Source document |
——————

Overview
This section provides a high-level overview of the RPL pattern modeling language. To illustrate its core concepts and syntax, we will use the following example, which models the memory safety vulnerability identified in CVE-2020-25016.
The detailed information of
CVE-2020-25016can be found here.
pattern CVE-2020-25016
patt {
#[diag = "p_unsound_cast"]
#[const(mutability_1 = "", mutability_2 = "")]
p_unsound_cast_const[
$T: type where is_all_safe_trait(self) && !is_primitive(self)
] = fn _ (..) -> _ {
'cast_from:
let $from_slice: &[$T] = _;
let $from_raw: *const [$T] = &raw const *$from_slice;
let $from_len: usize = PtrMetadata(copy $from_slice);
let $ty_size: usize = SizeOf($T);
let $to_ptr_t: *const $T = move $from_raw as *const $T (PtrToPtr);
let $to_ptr: *const u8 = move $to_ptr_t as *const u8 (PtrToPtr);
let $to_len: usize = Mul(move $from_len, move $ty_size);
let $to_raw: *const [u8] = *const [u8] from (copy $to_ptr, copy $to_len);
'cast_to:
let $to_slice: &[u8] = &*$to_raw;
}
}
diag {
p_unsound_cast = {
primary(cast_to) = "it is unsound to cast any slice `&{$mutability_1}[{$T}]` to a byte slice `&{$mutability_2}[u8]`",
label(cast_to) = "casted to a byte slice here",
note(cast_from) = "trying to cast from this value of `&{$mutability_1}[{$T}]` type",
level = "deny",
name = "unsound_slice_cast",
}
}
While this example is intentionally simplified for clarity, it effectively showcases nearly all of the language's key syntactic features. The design of the language is guided by three fundamental principles, all of which are visible in this example:
SoC-Based Modularization
The fundamental design principle of the language is modularization. The pattern is divided into distinct blocks: the patt block contains the core detection logic that describes the structure of the code to be found, while the diag block independently defines the reporting logic (the diagnostic message that will be shown to the user). This separation keeps the rule definition clean and maintainable.

——————

Problems and tasks |
1. In the RPL overview, list every key assigned a value inside the `p_unsound_cast = { ... }` entry of the diag block.
2. Please restate the RPL overview paragraph beginning "The fundamental design principle of the language is modularization" as a short bulleted list that keeps its main facts.
The items further down play no part in this.

(Dataset entries)

——————

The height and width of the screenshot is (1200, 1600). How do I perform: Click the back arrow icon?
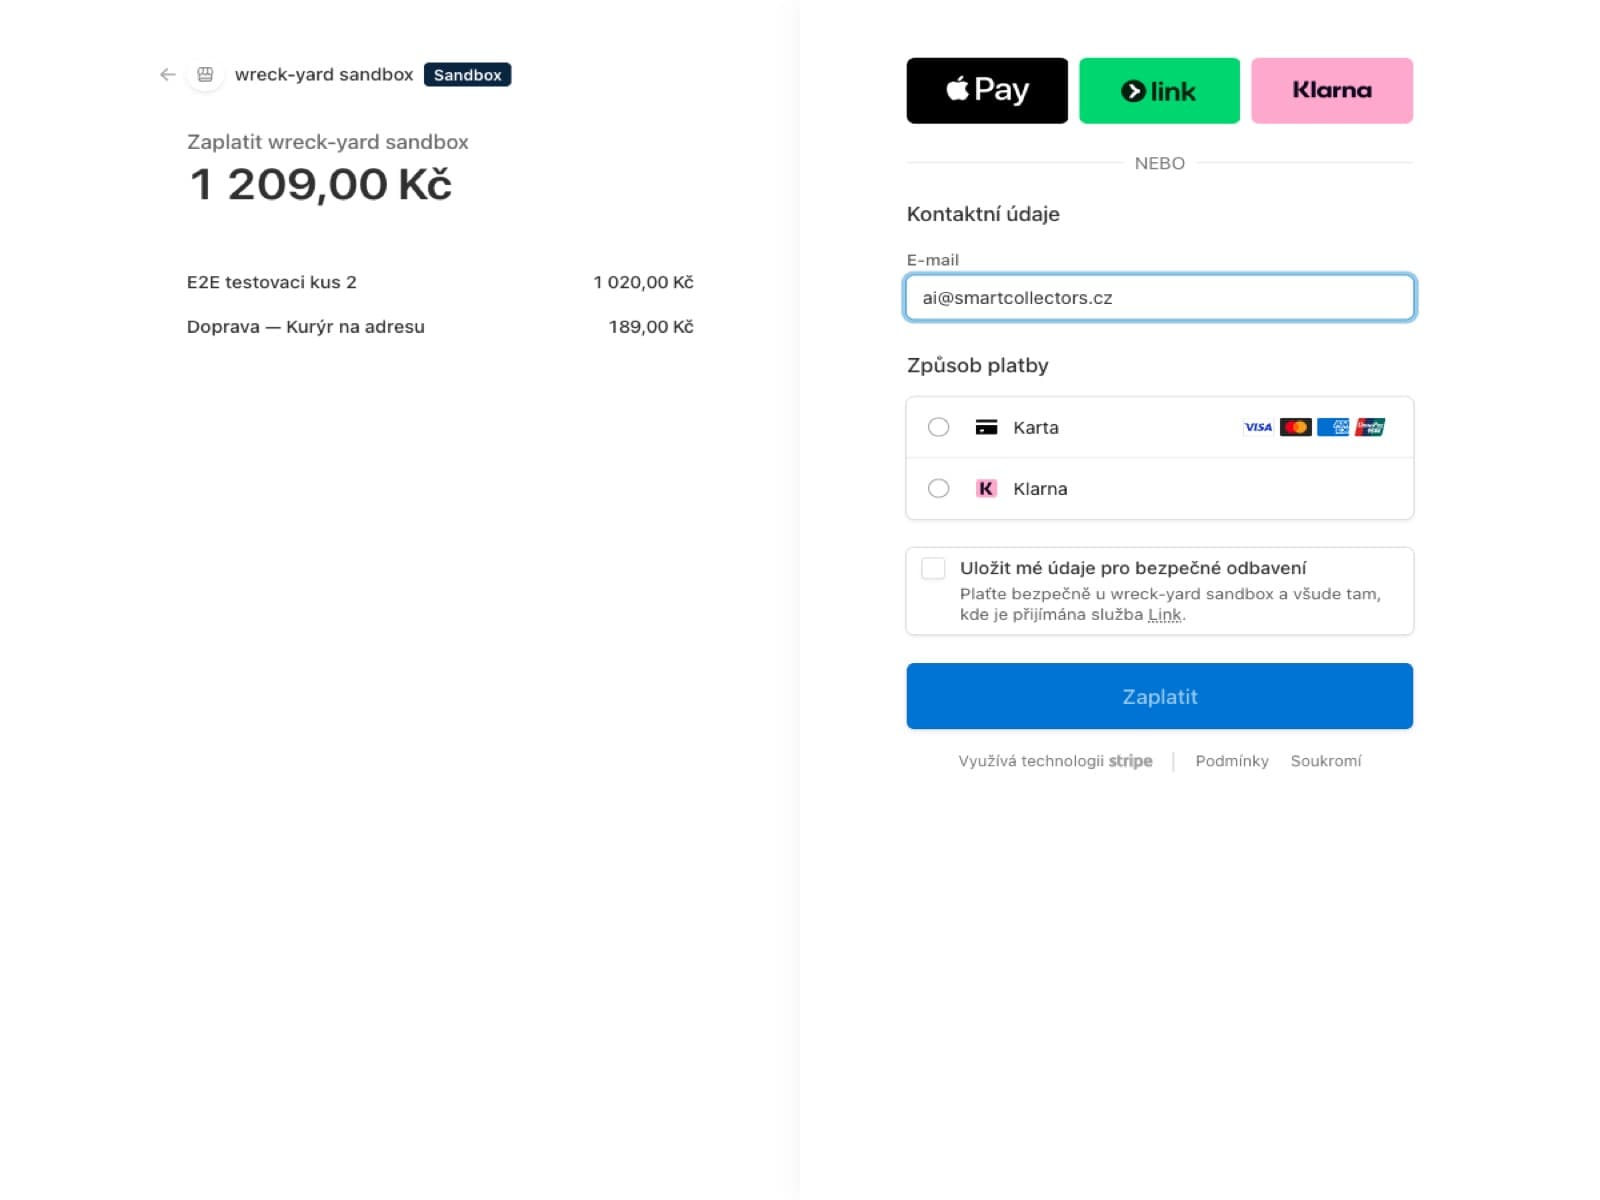click(x=168, y=75)
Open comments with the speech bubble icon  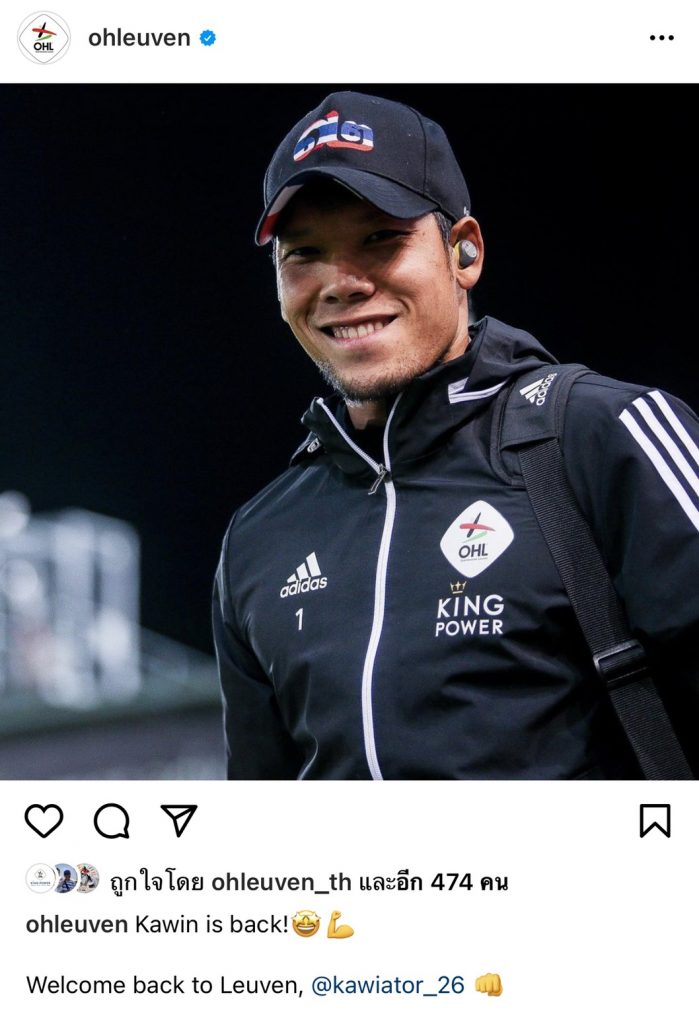pyautogui.click(x=112, y=821)
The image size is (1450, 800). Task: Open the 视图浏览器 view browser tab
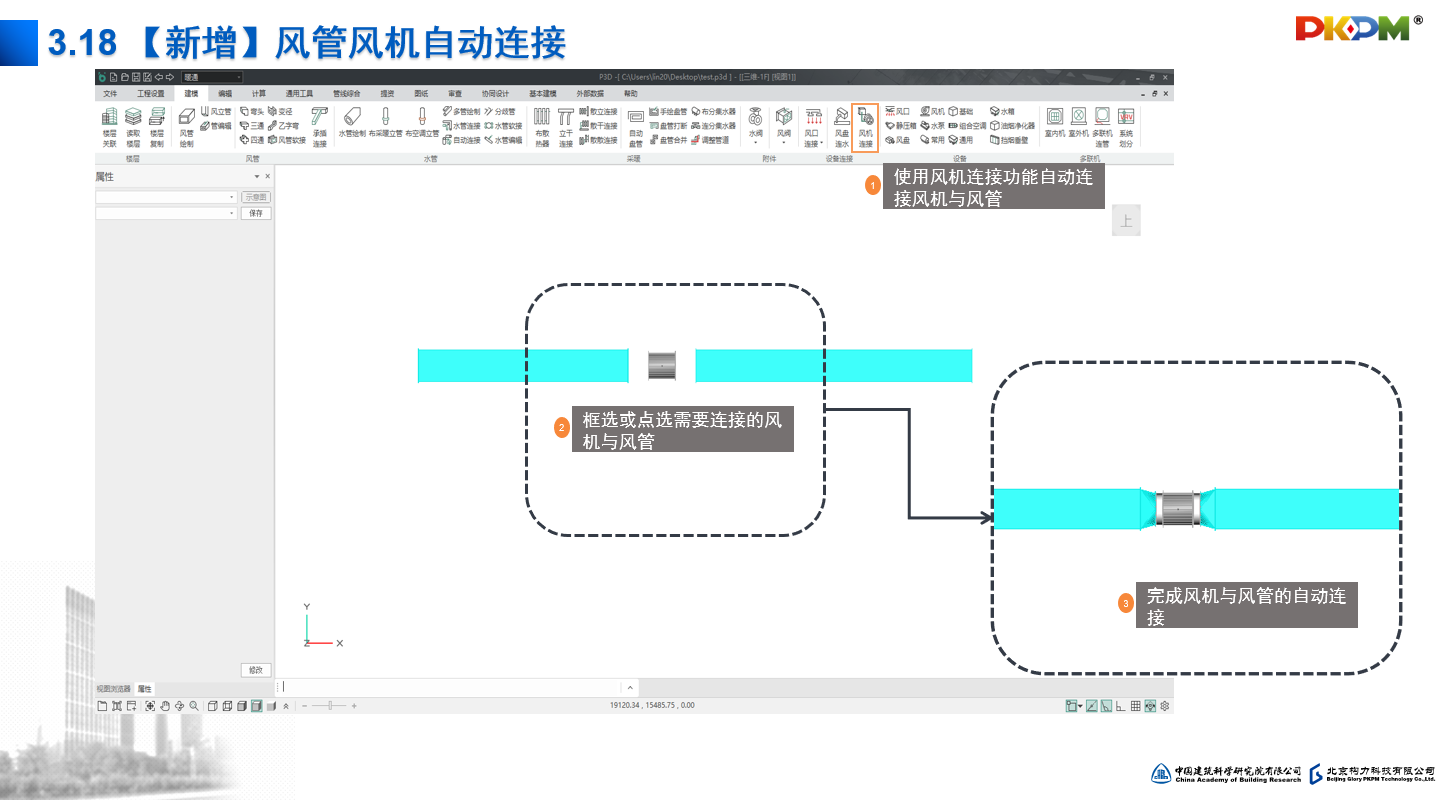(x=113, y=689)
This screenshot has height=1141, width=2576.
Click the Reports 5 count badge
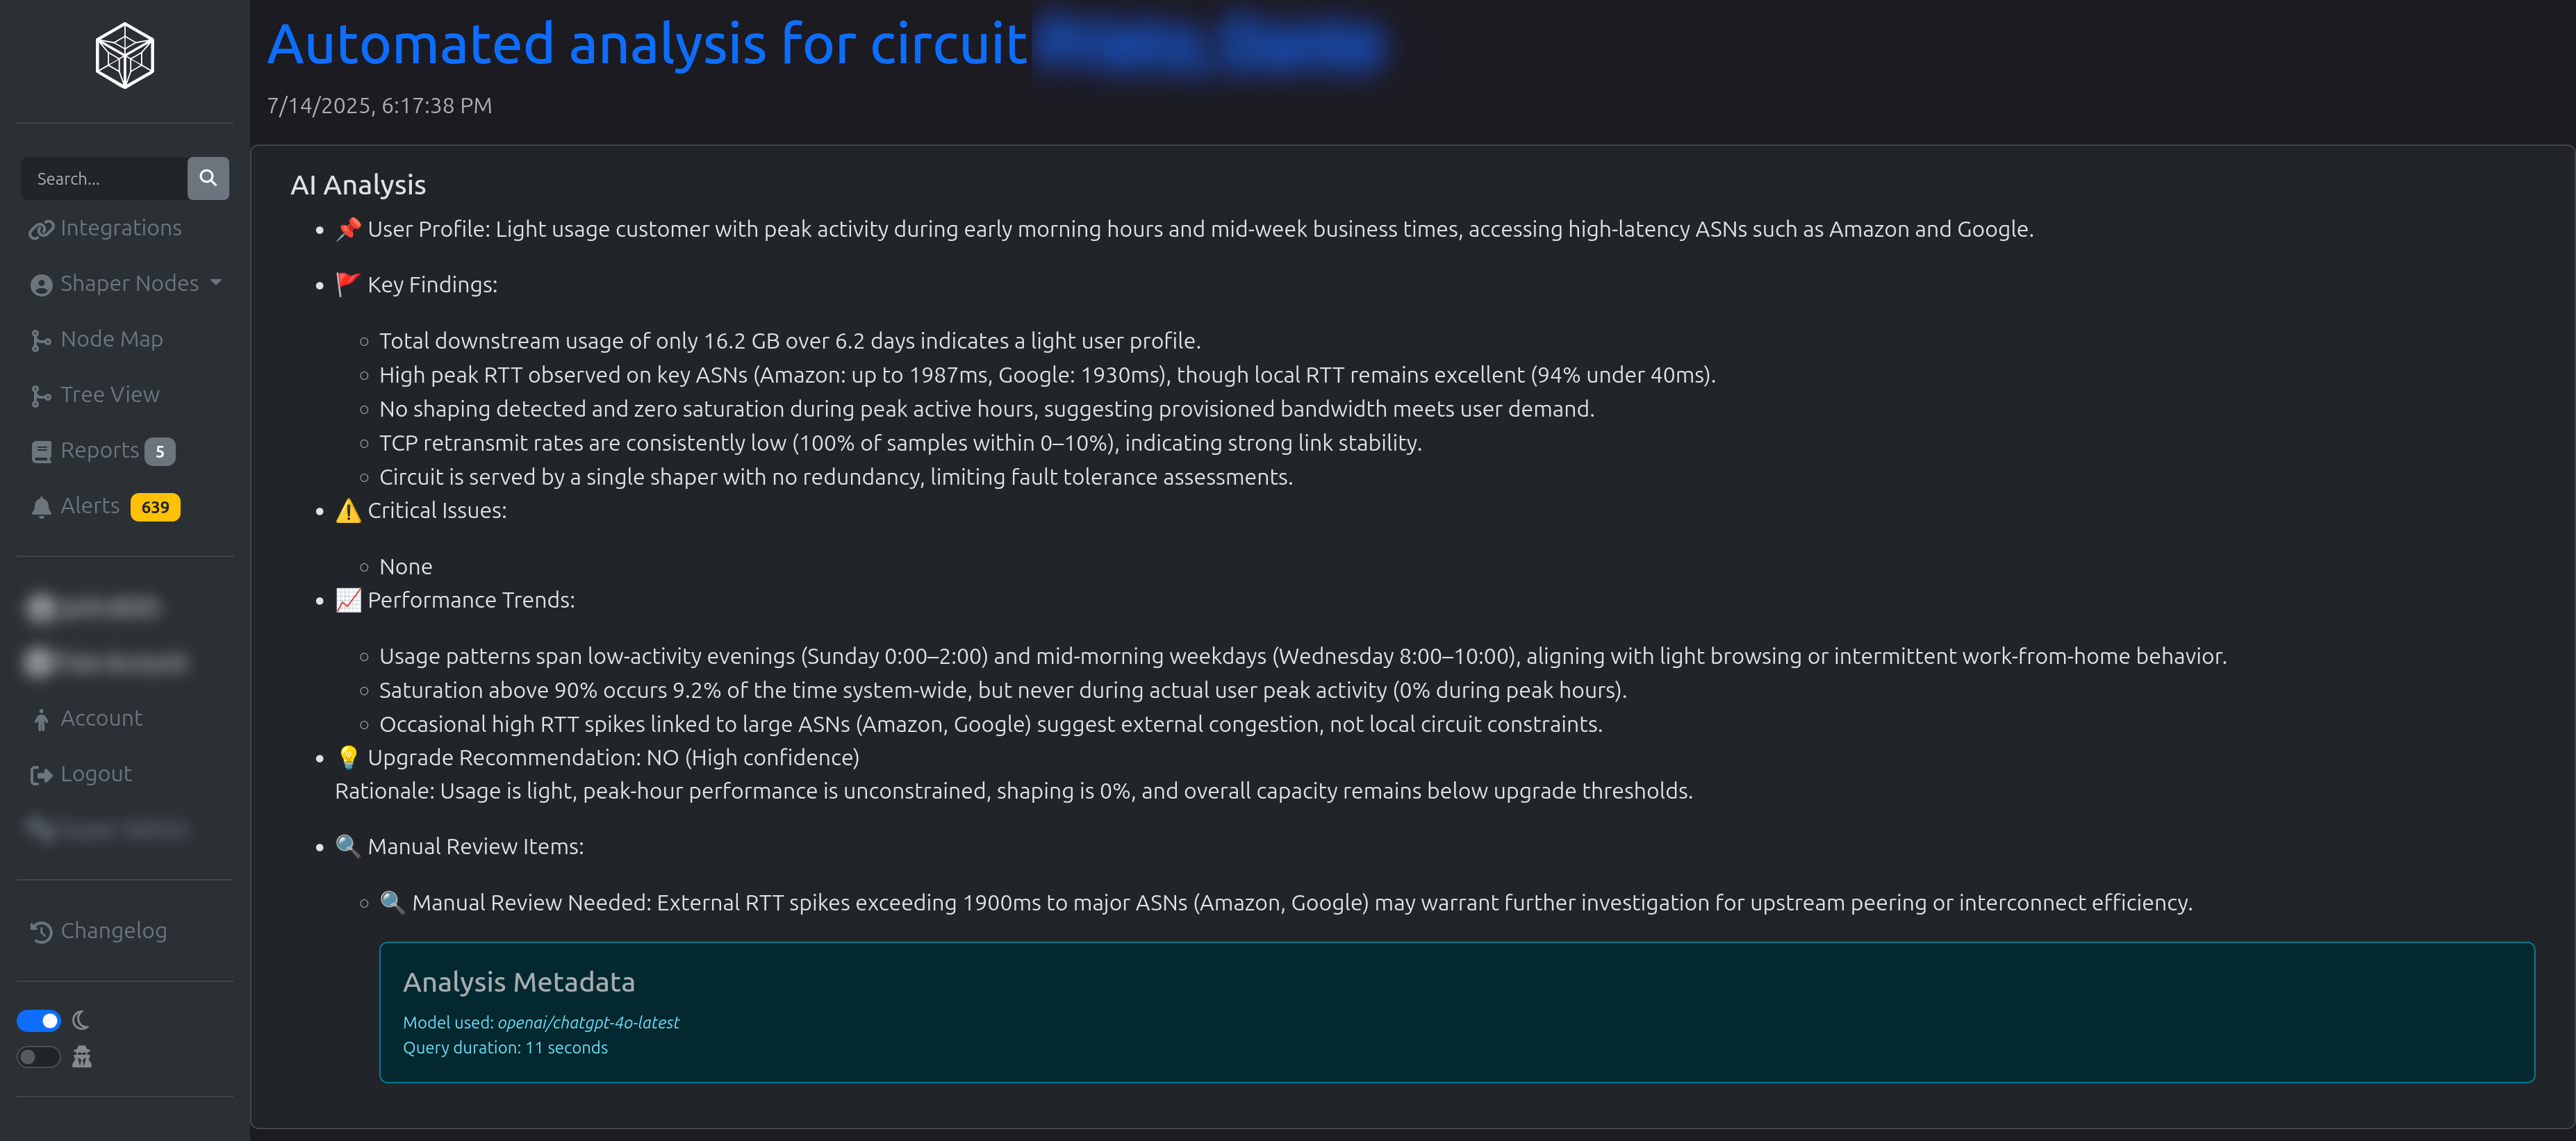click(160, 452)
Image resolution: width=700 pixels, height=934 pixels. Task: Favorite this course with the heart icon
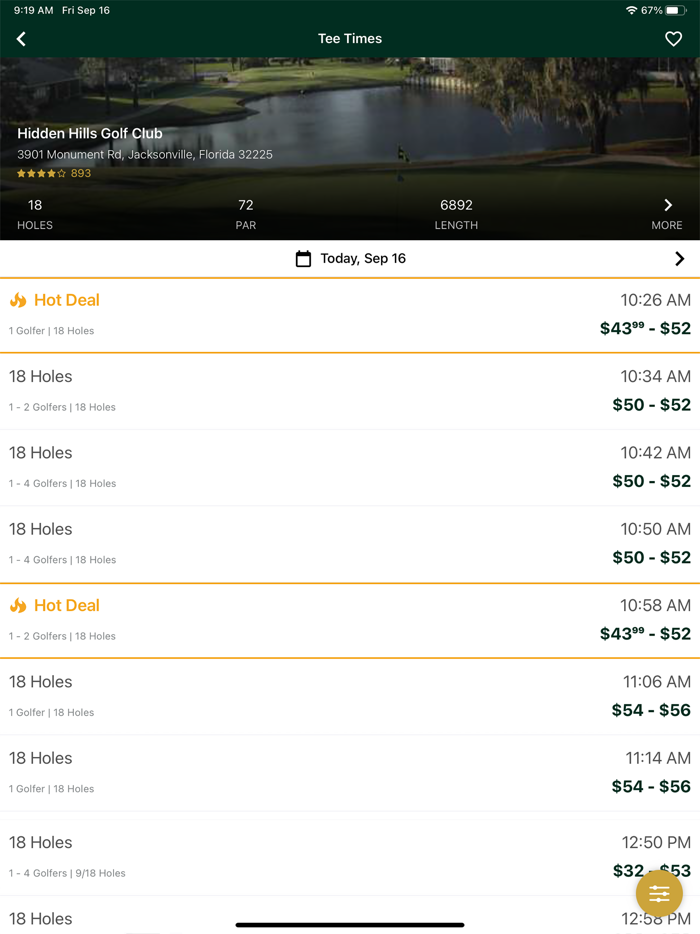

——————

Written responses |
1. primary, label, note, level, name

2.
- Modularization is the language's fundamental design principle.
- A pattern is split into distinct blocks.
- The patt block holds the core detection logic, describing the structure of the code to find.
- The diag block separately defines the reporting logic, the diagnostic message shown to the user.
- This separation keeps rule definitions clean and maintainable.